**DOCUMENT TEXT**

——

A: No if you look at the last quarter, it is marginally come down. We are hopeful that current quarter it will further come down.
Sumaira: Do you have any capital raising plans? How much would you need in FY15 and how you are looking at raising it?
A: We are pretty comfortable so far the capital adequacy is concerned. However, we have an offer from LIC who are willing to subscribe to our issue and we are in the process of doing that. We will have shortly our General Body meeting and we are also seeking government permission for that.
Reema: This is that same, around Rs.400 crore that you were planning to raise via LIC which came out about a month or two months back?
A: Correct.
Reema: So, that will not happen at least in this J anuary to March quarter. Is it likely to spill over into the April-June quarter?
A: We are trying to do it as fast as possible.
Reema: So, perhaps even in this Q4 quarter?
A: Possibly, yes.
Sumaira: Very recently, the Minister of State for Finance, Jayant Sinha had said that the top-10 borrowers of Public Sector Undertakings (PSU) Banks are accounting for non-performing assets (NPAs) in excess of about Rs.28,000 crore. Could you give us a sense of where exactly the banks are seeing stress? I mean, what kind of lenders, what sectors is it and how much of it could taper off as we step in to FY16?
A: No, you see, the reasons for this stress is, because you look at the previous decade, the 2000-2010 decade, large number of projects were set up including large infrastructure projects were set up in which banks extended good support. So many of these projects are suffering today which are leading to either these getting restructured or becoming NPAs. Now, banks are facing a problem, a lot of steel, textile, Sun-pharma, power projects and many infrastructure projects, banks are facing a problem. Whichever bank, like UCO Bank has stopped all those four years back, we virtually slowed down on our corporate credit exposure and moved towards the retail. So, we are not seeing much stress in the new assets, but the old assets, yes, stress is there which gradually is coming down. Going forward the stress would keep on going down because major disclosures have already taken place, whatever has to become NPA has already become NPA. So only the recovery efforts that are going on to either recover or upgrade our assets. So, possibly, banks have seen the worst case where the stress is concerned.

——

**GIVEN INFORMATION**
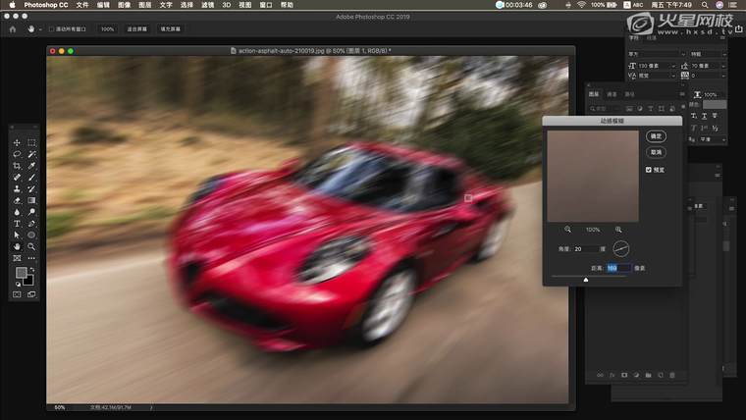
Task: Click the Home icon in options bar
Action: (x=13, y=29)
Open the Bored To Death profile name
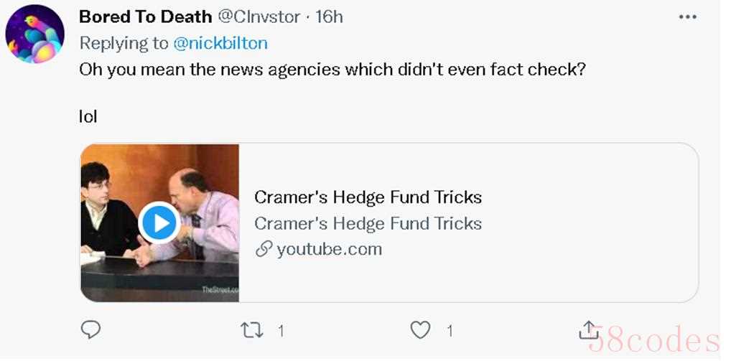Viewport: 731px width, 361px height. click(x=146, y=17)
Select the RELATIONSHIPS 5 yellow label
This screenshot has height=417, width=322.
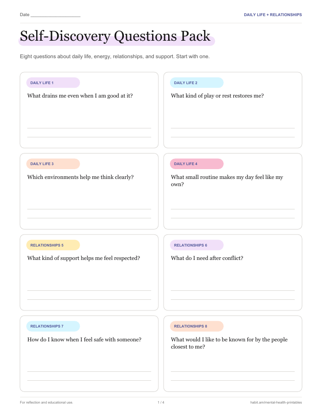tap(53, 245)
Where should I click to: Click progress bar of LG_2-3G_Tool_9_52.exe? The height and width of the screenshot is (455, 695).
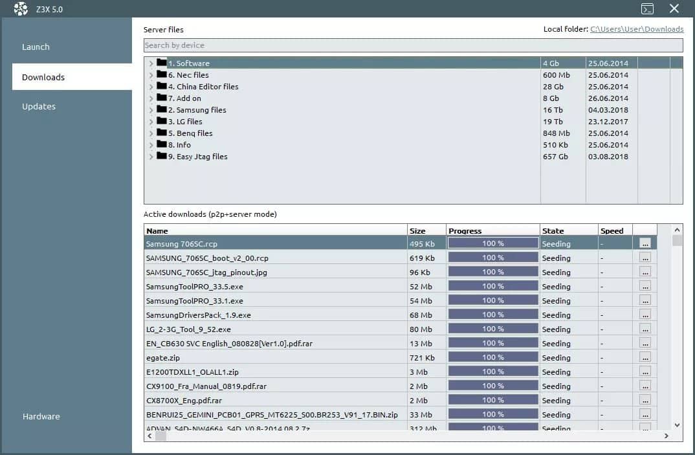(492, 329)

——

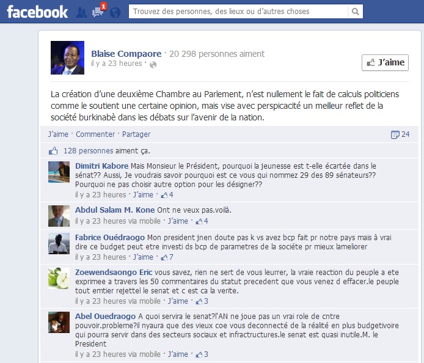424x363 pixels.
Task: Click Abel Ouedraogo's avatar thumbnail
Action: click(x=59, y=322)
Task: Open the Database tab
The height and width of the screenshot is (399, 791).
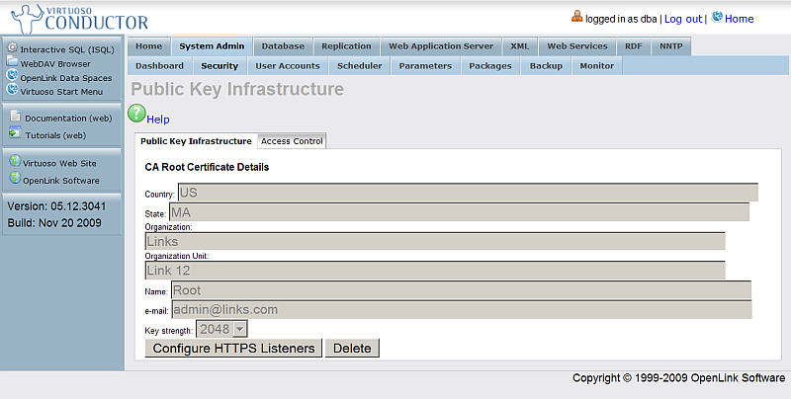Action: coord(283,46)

——

**ASSIGNED TASK 1**
From the interview about bank capital and loan stress, transcribe the part that opens with the words containing "A: Correct." and closes with "fast as possible.".
**ASSIGNED TASK 2**
Pick up the interview about bank capital and loan stress where it stops and continue it.
The rows have no connection to the interview about bank capital and loan stress.

**TASK RESULT 1**
A: Correct.
Reema: So, that will not happen at least in this J anuary to March quarter. Is it likely to spill over into the April-June quarter?
A: We are trying to do it as fast as possible.

**TASK RESULT 2**
Reema: Since we are talking on the subject of asset quality, come April 1, the special category called restructured assets will not be there for most of the banking space. How should we understand the restructuring of assets will be in this Q4 compared to the previous quarter? In the last quarter, you restructured book was about Rs.9,700 crore. What is it likely to look like at the end of this quarter?
A: There could be some addition, because we are seeing some power projects getting restructured in this quarter, so there will be small addition in the restructure is possible.
Reema: You have seen some addition to your restructured book from the power side, power project. What about the incremental slippages? And last time when we spoke to you it was only during the earnings season, at that time, so the gross NPA was about 6 and a half percent. So, how is it trending this quarter?
A: It should be much lower than the previous two quarters. We are hopeful that our reduction in NPA should be almost equivalent to the slippages. So, we should see the gross NPA slightly coming down.
Reema: So, slippages will be lower and hopefully the gross NPA therefore will also come down a tad bit. And, you spoke about the cost of funds coming down marginally, so therefore, can we expect an improvement in your margins?
A: Our name was approximately 2.39 percent in the previous quarter. We expect it to marginally improve.